Tully, E. C., W. G. Iacono, et al. (2008). "An Adoption Study of Parental Depression as an Environmental Liability for Adolescent Depression and Childhood Disruptive Disorders." Am J Psychiatry 165(9): 1148-1154. [Abstract/Full Text]
OBJECTIVE: The authors used an adoption study design to investigate environmental influences on risk for psychopathology in adolescents with depressed parents. METHOD: Participants were 568 adopted adolescents ascertained through large adoption agencies, 416 nonadopted adolescents ascertained through birth records, and their parents.
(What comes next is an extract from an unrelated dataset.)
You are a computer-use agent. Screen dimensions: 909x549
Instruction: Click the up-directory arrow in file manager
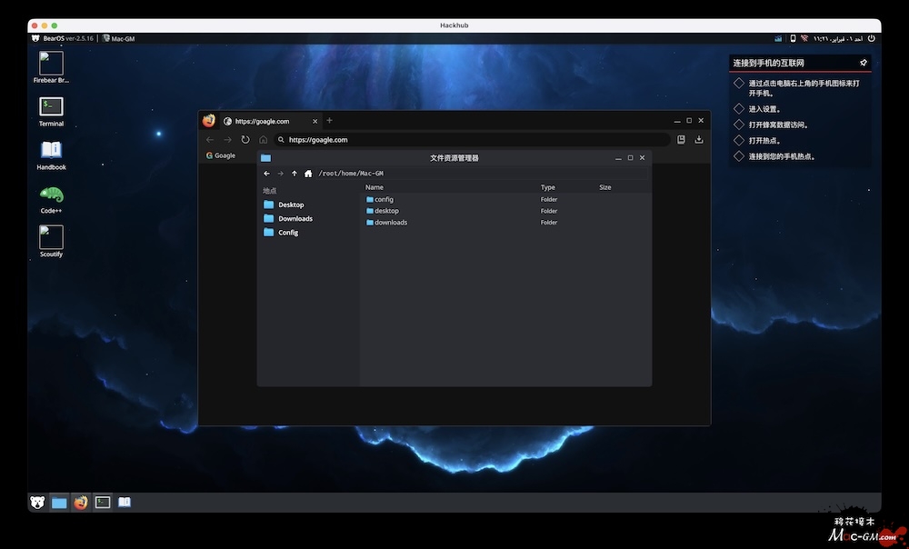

Clinical interviews with parents and adolescents were used to determine lifetime DSM-IV-TR diagnoses of major depressive disorder, oppositional defiant disorder, conduct disorder, attention deficit hyperactivity disorder (ADHD), and substance use disorders in adolescents and major depression in mothers and fathers. Effects of parental depression (either parent with major depression, maternal major depression, and paternal major depression) on adolescent psychopathology were tested in nonadopted and adopted adolescents separately, and interactive effects of parental depression and adoption status were tested. RESULTS: Either parent having major depression and a mother having major depression were associated with a significantly greater risk for major depression and disruptive behavior disorders in both nonadopted and adopted adolescents. Paternal depression did not have a main effect on any psychiatric disorder in adolescents and, with one exception (ADHD in adopted adolescents), did not predict significantly greater likelihoods of disorders in either nonadopted or adopted adolescents. CONCLUSIONS: Maternal depression was an environmental liability for lifetime diagnoses of major depression and disruptive disorders in adolescents. Paternal depression was not associated with an increased risk for psychopathology in adolescents.